Mentre la classe si riuniva ed esaminava il lavoro di Lee, tutti furono sbalorditi nel vedere che padroneggiava in modo così perfetto lo stile del maestro che era virtualmente impossibile distinguere la scultura dell’insegnante da quella dell’allievo. L’opera di Han, invece, era tutt’altra cosa. La sua scultura era potente, dettagliata e ricca delle qualità che caratterizzavano l’arte del maestro, ma non assomigliava affatto al suo lavoro. Han aveva in effetti creato una scultura che era unica e personale nella sua esecuzione.
Non c’era dubbio che entrambi gli allievi padroneggiassero i metodi del maestro. Non c’erano dubbi sulla bellezza e sulla potenza evidenti in entrambe le sculture. Ma non c’era neppure dubbio su chi avrebbe preso il posto del maestro. La scultura di Lee era identica all’opera del loro amato maestro, mentre Han aveva deviato dal suo esempio. Gli studenti decisero di riconoscere Lee come legittimo successore del loro insegnante e di punire Han per il suo arrogante affronto all’eredità del loro maestro.
All’annuncio di questo verdetto Han scosse la testa e disse: “Siete degli sciocchi. Il maestro stava tentando di insegnarvi a essere degli artisti, ma voi avete imparato soltanto a essere degli imitatori.”

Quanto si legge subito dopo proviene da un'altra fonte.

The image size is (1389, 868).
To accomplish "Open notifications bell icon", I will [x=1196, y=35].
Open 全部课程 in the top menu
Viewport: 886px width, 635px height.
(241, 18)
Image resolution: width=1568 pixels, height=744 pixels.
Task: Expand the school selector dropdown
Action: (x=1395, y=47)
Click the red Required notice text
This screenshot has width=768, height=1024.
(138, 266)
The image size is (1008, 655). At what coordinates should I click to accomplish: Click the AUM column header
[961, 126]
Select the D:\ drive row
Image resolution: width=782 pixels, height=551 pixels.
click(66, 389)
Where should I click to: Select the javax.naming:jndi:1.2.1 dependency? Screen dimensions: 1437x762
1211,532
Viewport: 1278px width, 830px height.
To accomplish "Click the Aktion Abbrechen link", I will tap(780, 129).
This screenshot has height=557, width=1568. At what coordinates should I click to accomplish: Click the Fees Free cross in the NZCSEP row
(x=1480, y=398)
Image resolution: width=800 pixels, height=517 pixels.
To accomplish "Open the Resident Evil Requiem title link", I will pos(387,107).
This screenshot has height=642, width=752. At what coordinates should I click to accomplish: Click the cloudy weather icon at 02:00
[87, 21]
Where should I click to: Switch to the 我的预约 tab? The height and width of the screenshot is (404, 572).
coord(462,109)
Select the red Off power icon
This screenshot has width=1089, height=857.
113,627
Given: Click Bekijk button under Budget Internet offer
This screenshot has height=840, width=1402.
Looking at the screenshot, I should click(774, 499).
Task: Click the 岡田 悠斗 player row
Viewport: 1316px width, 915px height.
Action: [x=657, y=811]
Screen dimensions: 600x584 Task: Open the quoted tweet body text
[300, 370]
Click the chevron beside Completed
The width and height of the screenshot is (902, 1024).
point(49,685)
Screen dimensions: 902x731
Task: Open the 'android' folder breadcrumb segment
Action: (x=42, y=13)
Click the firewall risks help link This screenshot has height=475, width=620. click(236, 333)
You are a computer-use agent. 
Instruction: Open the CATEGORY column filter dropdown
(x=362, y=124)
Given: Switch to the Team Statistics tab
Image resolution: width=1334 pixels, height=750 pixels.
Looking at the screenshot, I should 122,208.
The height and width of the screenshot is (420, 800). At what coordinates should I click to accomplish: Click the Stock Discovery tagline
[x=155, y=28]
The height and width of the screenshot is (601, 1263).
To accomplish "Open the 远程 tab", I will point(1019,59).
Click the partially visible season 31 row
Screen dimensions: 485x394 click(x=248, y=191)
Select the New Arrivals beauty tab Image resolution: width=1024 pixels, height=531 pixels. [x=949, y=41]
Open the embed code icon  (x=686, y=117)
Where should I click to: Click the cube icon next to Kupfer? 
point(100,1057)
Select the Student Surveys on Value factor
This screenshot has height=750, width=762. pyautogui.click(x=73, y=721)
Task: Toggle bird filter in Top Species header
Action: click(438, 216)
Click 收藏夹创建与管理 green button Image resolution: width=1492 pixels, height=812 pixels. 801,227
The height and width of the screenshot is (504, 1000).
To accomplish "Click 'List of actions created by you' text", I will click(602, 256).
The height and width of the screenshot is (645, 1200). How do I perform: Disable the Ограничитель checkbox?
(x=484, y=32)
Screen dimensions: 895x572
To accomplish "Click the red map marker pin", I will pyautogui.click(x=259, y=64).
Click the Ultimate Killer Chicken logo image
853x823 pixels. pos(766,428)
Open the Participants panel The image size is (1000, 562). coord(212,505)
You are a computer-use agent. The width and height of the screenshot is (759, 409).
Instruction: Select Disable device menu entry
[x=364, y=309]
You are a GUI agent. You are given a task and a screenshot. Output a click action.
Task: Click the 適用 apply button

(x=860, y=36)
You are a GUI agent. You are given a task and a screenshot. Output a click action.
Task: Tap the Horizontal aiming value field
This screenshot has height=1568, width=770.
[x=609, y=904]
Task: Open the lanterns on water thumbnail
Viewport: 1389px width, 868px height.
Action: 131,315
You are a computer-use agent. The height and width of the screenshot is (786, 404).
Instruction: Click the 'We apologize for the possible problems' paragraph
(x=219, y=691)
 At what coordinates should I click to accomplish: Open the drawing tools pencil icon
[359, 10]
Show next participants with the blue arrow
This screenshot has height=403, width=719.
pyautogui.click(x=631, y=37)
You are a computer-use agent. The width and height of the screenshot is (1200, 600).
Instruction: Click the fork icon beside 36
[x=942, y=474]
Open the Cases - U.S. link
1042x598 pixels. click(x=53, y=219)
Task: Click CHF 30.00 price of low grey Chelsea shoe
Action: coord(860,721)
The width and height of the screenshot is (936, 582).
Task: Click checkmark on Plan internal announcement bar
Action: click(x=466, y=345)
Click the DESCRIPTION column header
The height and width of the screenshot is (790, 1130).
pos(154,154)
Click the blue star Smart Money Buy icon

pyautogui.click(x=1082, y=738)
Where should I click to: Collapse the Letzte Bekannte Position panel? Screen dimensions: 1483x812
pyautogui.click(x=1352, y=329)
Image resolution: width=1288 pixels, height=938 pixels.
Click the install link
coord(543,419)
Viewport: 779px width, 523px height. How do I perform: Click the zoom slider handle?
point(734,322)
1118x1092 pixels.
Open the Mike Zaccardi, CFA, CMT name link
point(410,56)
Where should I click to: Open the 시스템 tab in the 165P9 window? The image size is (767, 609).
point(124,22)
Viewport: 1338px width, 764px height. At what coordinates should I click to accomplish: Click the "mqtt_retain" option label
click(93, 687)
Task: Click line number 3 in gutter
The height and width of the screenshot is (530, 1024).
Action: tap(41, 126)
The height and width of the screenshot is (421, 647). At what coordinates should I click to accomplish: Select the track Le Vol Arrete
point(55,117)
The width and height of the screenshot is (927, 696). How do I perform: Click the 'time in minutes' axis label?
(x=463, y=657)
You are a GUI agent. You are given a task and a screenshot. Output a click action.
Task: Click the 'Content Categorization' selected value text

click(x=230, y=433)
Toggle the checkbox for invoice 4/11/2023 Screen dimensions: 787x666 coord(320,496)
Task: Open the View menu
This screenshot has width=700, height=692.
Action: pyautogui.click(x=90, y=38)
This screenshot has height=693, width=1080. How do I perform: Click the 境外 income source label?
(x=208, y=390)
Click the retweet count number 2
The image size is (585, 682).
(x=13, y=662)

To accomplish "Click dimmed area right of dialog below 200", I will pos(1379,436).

In ogni arte (e il karate è un’arte marziale) la creatività e la personalità dell’artista sono non solo importanti, ma essenziali. Perché possano essere espresse, deve verificarsi la sinergia tra un maestro dotato di un approccio non autoritario e flessibile all’insegnamento, e degli allievi col coraggio di mettersi in gioco piuttosto che mimetizzarsi con un’imitazione “fotografica” del loro insegnante. Per citare un famoso aforisma del filosofo Francis Bacon, gli allievi intelligenti sono come le api:Prendono il nettare che sta nei fiori [il karate del loro maestro] poi elaborano ciò che hanno preso e creano una sostanza nuova, frutto del loro lavoro, che è il miele [la propria interpretazione del karate]”.
Abbandonando parabole e analogie, noi vecchi karateka abbiamo davanti a noi l’esempio luminoso del Maestro Shirai che a Milano ha forgiato, fra centinaia di ottimi allievi, quattro straordinari interpreti e insegnanti del karate Shotokan. Enzo Montanari, Rosario Capuana, Carlo Fugazza e Nino Tammaccaro sono stati tutti allievi dello stesso insegnante, hanno praticato nella stessa città e nello stesso dojo, dando tuttavia vita a quattro interpretazioni diverse dello stesso modello, che non si potrebbero mai confondere tra loro, ma si possono riassumere citando altrettante caratteristiche e vocazioni individuali.
I lettori provino a risolvere il “quiz”, attribuendo a ciascun allievo la propria identità marziale:

  • Un allievo prediligeva chiaramente la perfezione tecnica e stilistica.
  • Un altro allievo era portato, per temperamento e scaltrezza tattica, al combattimento sportivo.
  • Il terzo allievo interpretava il karate come difesa personale, senza troppi fronzoli stilistici.
  • Il quarto allievo riuniva le doti degli altri tre senza alcuna particolare specializzazione.

Una trasmissione delle conoscenze fondata sull’imitazione pedissequa di un modello non porta all’evoluzione della scuola.

Queste differenze non si sarebbero mai concretizzate senza l’illuminata scelta del Maestro Shirai di non creare quattro fotocopie di se stesso, ma di incoraggiare gli allievi ad adattare il modello che lui proponeva alle loro caratteristiche psico-fisiche. Quattro karateka uguali possono essere utili (forse) soltanto in una gara di kata a squadre!
In conclusione, una trasmissione delle conoscenze fondata sull’imitazione pedissequa di un modello non porta all’evoluzione della scuola e al suo arricchimento tecnico, bensì a una sua involuzione e a un progressivo scadimento tecnico.
Come già insegnava Platone, la “copia della copia della copia” non può che allontanare sempre più dal “mondo delle idee”.